Listed records –
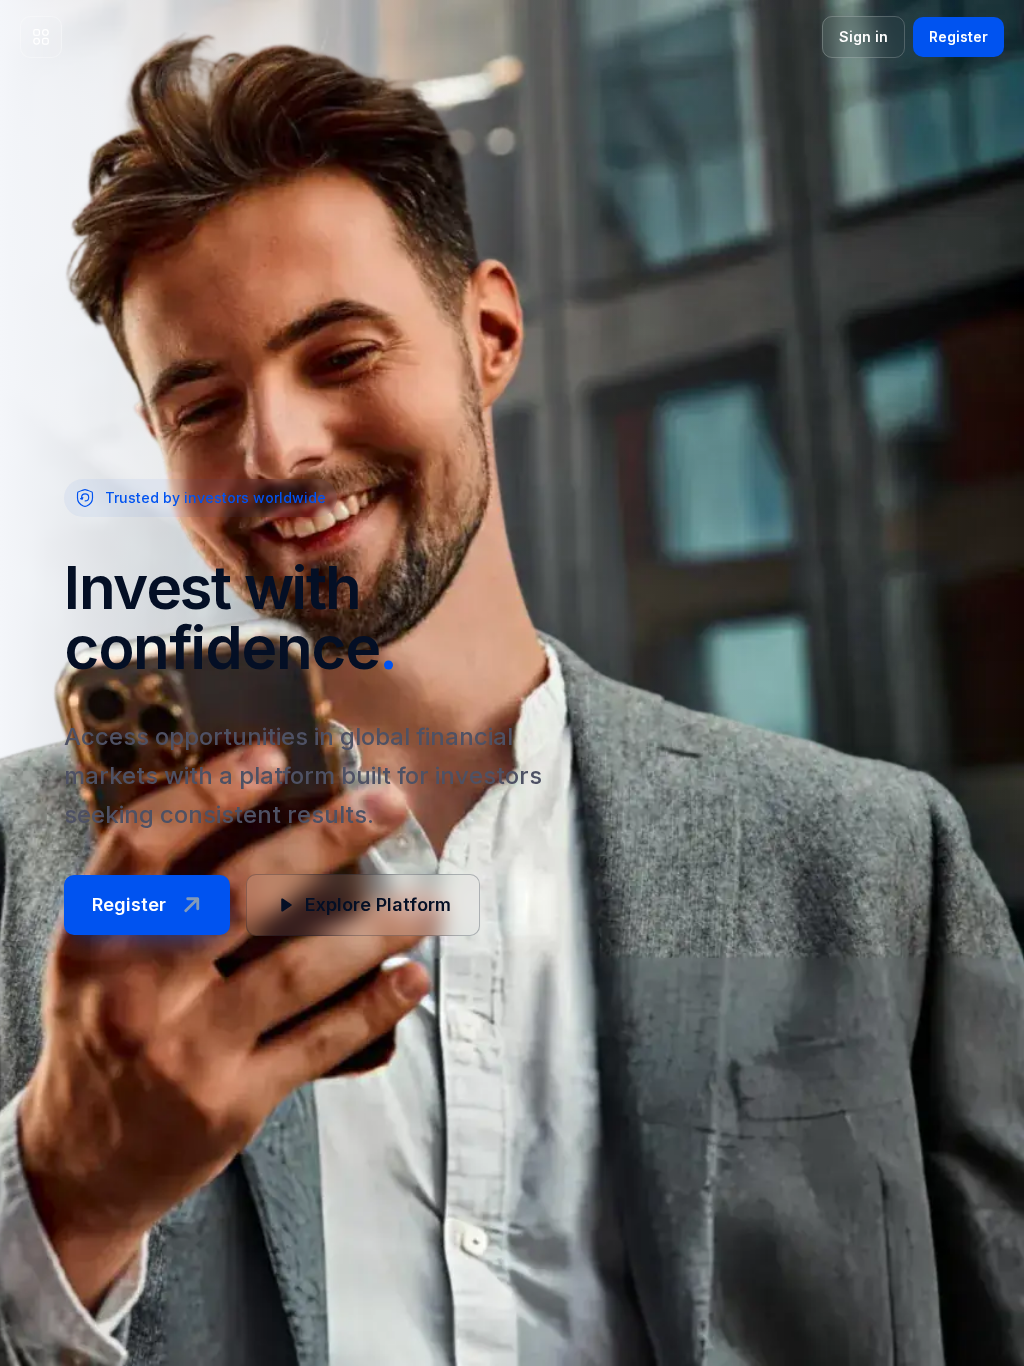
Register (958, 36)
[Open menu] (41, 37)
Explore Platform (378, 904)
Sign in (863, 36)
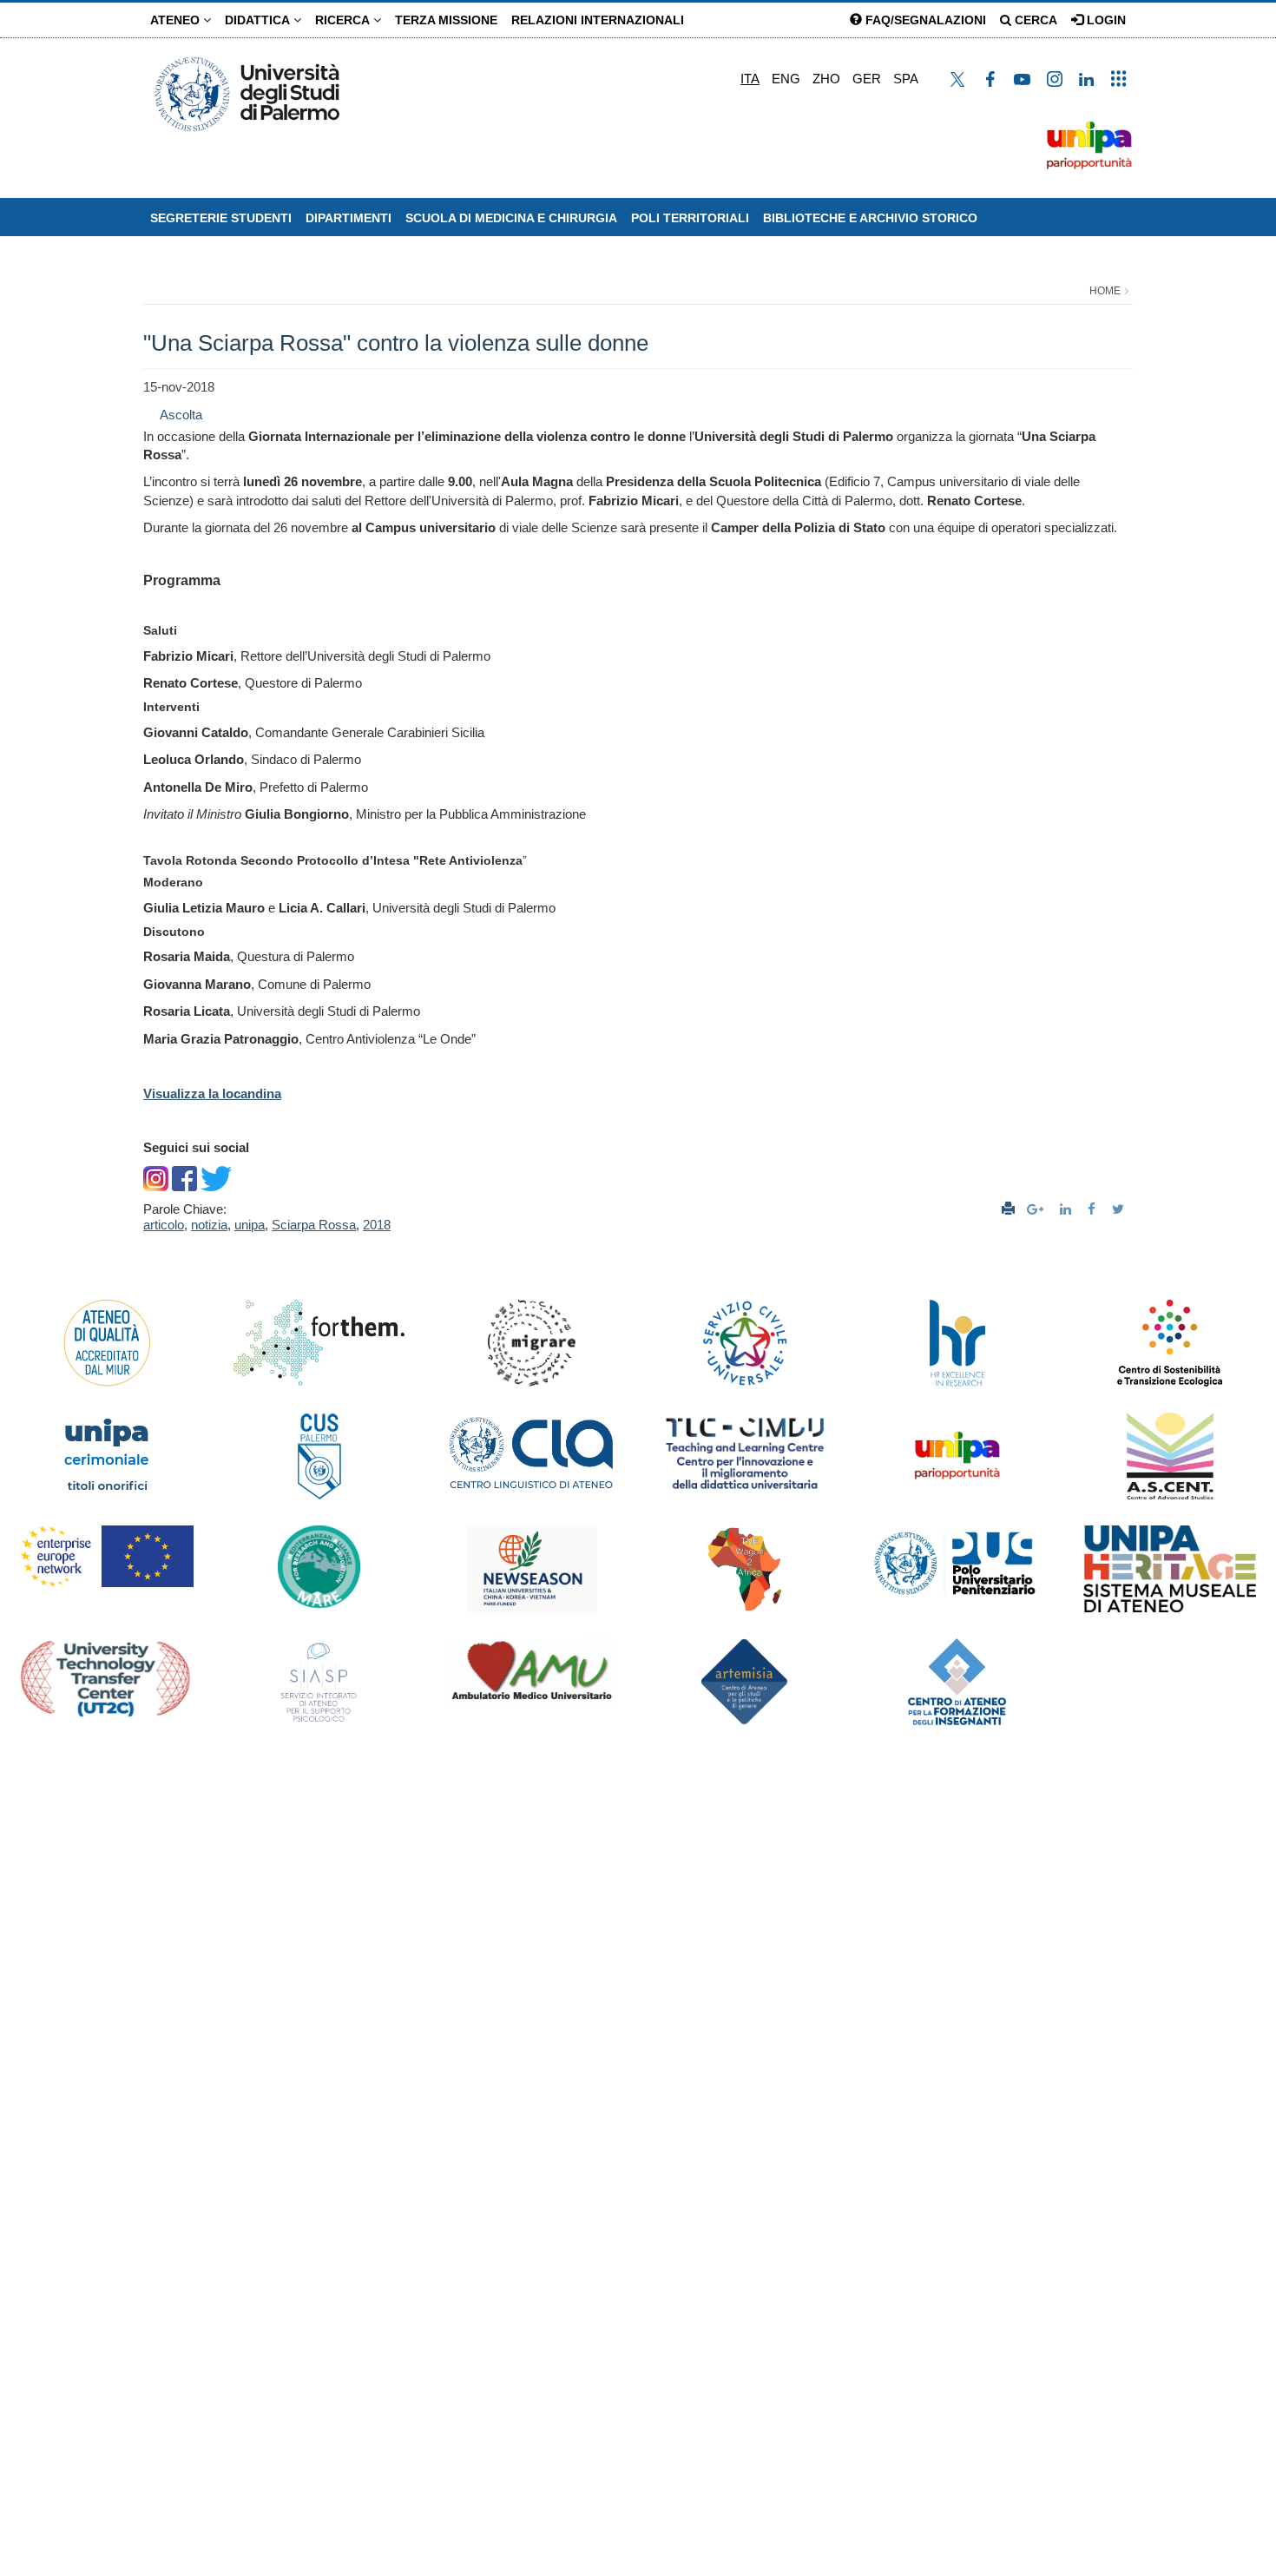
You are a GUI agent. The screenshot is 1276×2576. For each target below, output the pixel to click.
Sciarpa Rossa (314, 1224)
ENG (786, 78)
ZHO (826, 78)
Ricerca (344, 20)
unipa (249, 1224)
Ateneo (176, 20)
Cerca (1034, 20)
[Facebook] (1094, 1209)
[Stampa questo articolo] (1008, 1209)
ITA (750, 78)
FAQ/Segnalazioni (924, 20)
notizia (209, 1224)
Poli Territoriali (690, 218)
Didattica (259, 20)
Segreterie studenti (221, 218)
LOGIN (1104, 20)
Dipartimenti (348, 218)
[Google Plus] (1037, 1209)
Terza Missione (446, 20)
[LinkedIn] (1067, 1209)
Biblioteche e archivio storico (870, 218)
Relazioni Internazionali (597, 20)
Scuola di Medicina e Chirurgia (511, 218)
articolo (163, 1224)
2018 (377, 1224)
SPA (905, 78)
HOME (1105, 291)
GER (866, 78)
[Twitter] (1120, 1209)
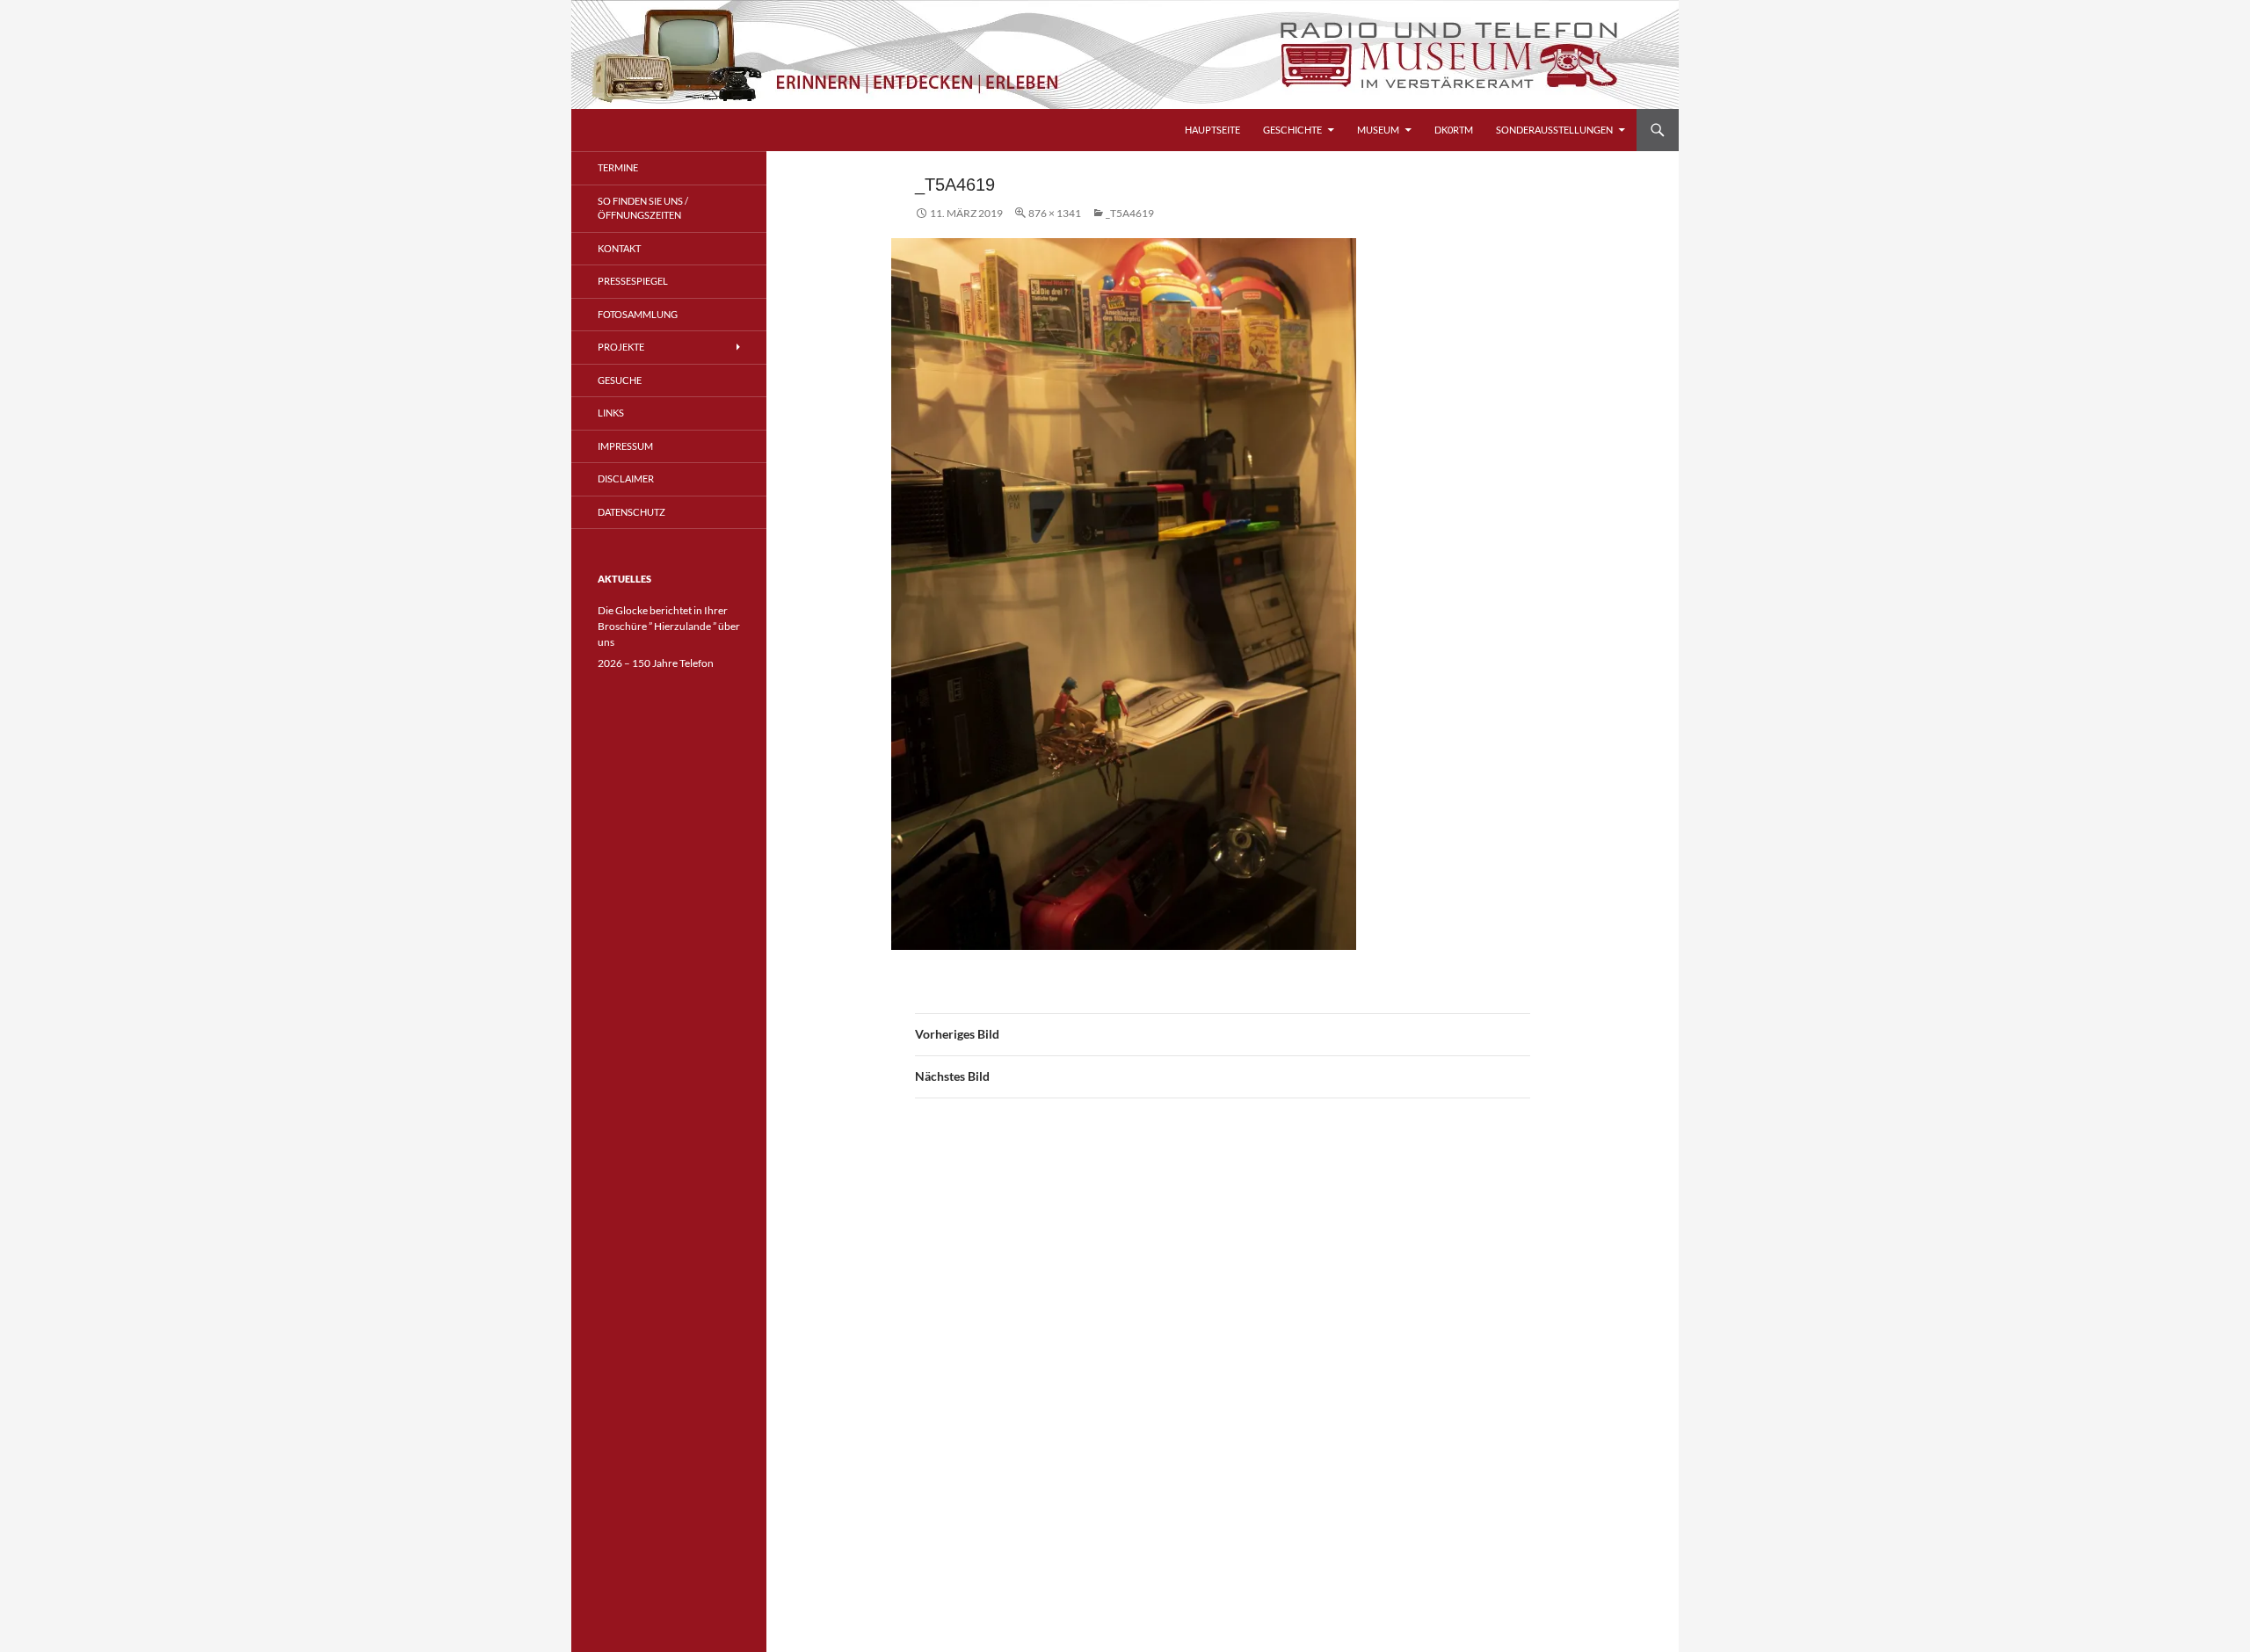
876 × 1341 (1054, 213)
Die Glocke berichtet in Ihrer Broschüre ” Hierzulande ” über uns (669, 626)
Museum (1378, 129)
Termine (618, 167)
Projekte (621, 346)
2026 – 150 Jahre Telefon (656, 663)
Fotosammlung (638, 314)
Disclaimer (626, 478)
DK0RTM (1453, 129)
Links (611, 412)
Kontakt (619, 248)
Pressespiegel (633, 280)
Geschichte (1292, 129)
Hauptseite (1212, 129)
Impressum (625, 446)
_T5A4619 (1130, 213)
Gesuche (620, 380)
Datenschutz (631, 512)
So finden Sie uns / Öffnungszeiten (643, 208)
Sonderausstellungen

What this task involves – Set down all of the material word for word, but keep each picture out.

Expected output –
Register (958, 36)
[Open menu] (41, 37)
Explore Platform (378, 904)
Sign in (863, 36)
You are a GUI agent. The screenshot is 1276×2576. For each target below, output the pixel to click.
Sciarpa Rossa (314, 1224)
ENG (786, 78)
ZHO (826, 78)
Ricerca (344, 20)
unipa (249, 1224)
Ateneo (176, 20)
Cerca (1034, 20)
[Facebook] (1094, 1209)
[Stampa questo articolo] (1008, 1209)
ITA (750, 78)
FAQ/Segnalazioni (924, 20)
notizia (209, 1224)
Poli Territoriali (690, 218)
Didattica (259, 20)
Segreterie studenti (221, 218)
LOGIN (1104, 20)
Dipartimenti (348, 218)
[Google Plus] (1037, 1209)
Terza Missione (446, 20)
[LinkedIn] (1067, 1209)
Biblioteche e archivio storico (870, 218)
Relazioni Internazionali (597, 20)
Scuola di Medicina e Chirurgia (511, 218)
articolo (163, 1224)
2018 (377, 1224)
SPA (905, 78)
HOME (1105, 291)
GER (866, 78)
[Twitter] (1120, 1209)
876 × 1341 (1054, 213)
Die Glocke berichtet in Ihrer Broschüre ” Hierzulande ” über uns (669, 626)
Museum (1378, 129)
Termine (618, 167)
Projekte (621, 346)
2026 – 150 Jahre Telefon (656, 663)
Fotosammlung (638, 314)
Disclaimer (626, 478)
DK0RTM (1453, 129)
Links (611, 412)
Kontakt (619, 248)
Pressespiegel (633, 280)
Geschichte (1292, 129)
Hauptseite (1212, 129)
Impressum (625, 446)
_T5A4619 (1130, 213)
Gesuche (620, 380)
Datenschutz (631, 512)
So finden Sie uns / Öffnungszeiten (643, 208)
Sonderausstellungen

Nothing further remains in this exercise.